Turbine blade attachment rails for attachment fillet stress reduction

The present disclosure provides a fir tree coupling for gas turbine engine parts comprising a load beam having a longitudinal axis, a base, a first side, and a second side, a rail extending from the base of the load beam between the first side and the second side, a tooth running parallel to the longitudinal axis disposed on the first side of the load beam. The rail may comprise at least one of, a convex sidewall having a convex curvature, a concave sidewall having a concave curvature, or a vertical sidewall extending perpendicular to the base. The rail may comprise a sidewall comprising a sidewall step wherein the sidewall has a step cut into a portion of the rail. The rail may comprise a tapered sidewall wherein the tapered sidewall extends at an angle to the base.

FIELD

The present disclosure relates to gas turbine engines, and more specifically, to gas turbine blade to disk interface and attachment structures.

BACKGROUND

Low Cycle Fatigue (LCF) is a failure mechanism that may limit the in-service life of turbine airfoils, such as blades. Cracks may be initiated by LCF in turbine airfoils after a number of engine cycles. High stresses may arise due to the geometry of the turbine airfoil. In ‘fir tree’ type couplings between a turbine disk and a turbine blade, these stresses often arise in the attachment fillets adjacent to (radially outboard of) the blade-disk bearing surface.

SUMMARY

In various embodiments, the present disclosure provides a fir tree coupling comprising a load beam having a longitudinal axis, a base, a first side and a second side, a rail extending across the base of the load beam between the first side and the second side, a tooth running parallel to the longitudinal axis and disposed on the first side of the load beam.

In various embodiments, the rail comprises at least one of a convex sidewall having a convex curvature, a concave sidewall having a concave curvature, or a vertical sidewall extending perpendicular to the base. In various embodiments, the rail comprises a sidewall comprising a sidewall step wherein the sidewall has a step cut into a portion of the rail. In various embodiments, a rail comprises a tapered sidewall wherein the tapered sidewall extends at an angle to the base. In various embodiments, the rail is disposed at an angle to the longitudinal axis of the load beam. In various embodiments, the tooth includes a bearing surface. In various embodiments, the load beam comprises a top surface and a cooling passage passing through the load beam from the base to the top surface. In various embodiments, the rail is proximate an opening of the cooling passage. In various embodiments, the load beam comprises at least one of nickel, nickel alloy, titanium, or titanium alloy. In various embodiments, the load beam comprises a monocrystalline material.

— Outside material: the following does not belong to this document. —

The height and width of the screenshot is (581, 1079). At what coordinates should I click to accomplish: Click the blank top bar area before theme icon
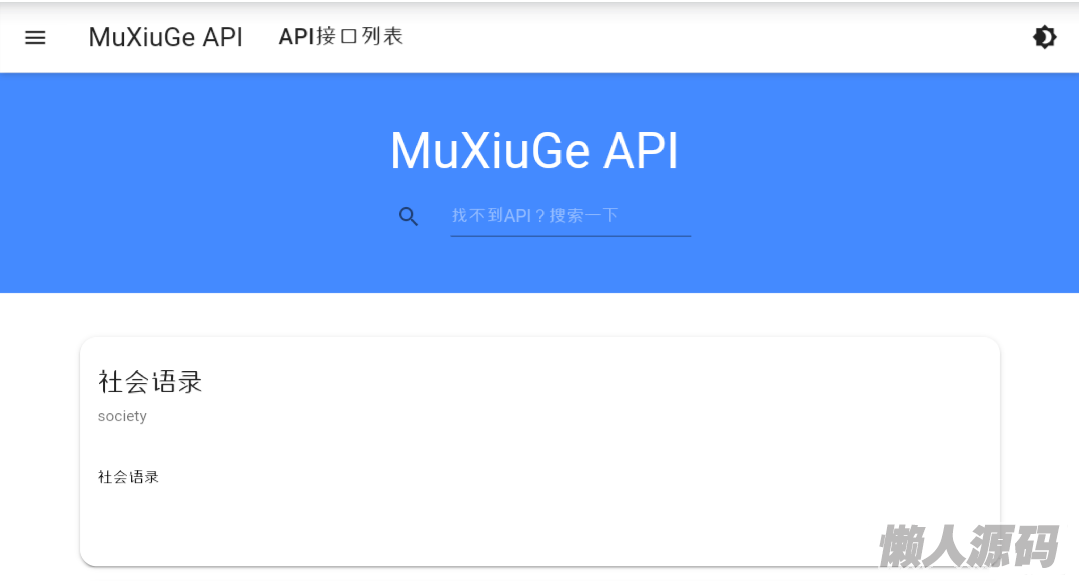click(750, 38)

In various embodiments, the present disclosure provides a blade assembly for a gas turbine engine comprising a platform having a dorsal surface and a ventral surface, an airfoil extending from the dorsal surface, a fir tree coupling extending from the ventral surface, the fir tree coupling comprising a load beam having a longitudinal axis, a base, a first side, and a second side, a rail extending across the base of the load beam between the first side and the second side, a tooth running parallel to the longitudinal axis and disposed on the first side of the load beam.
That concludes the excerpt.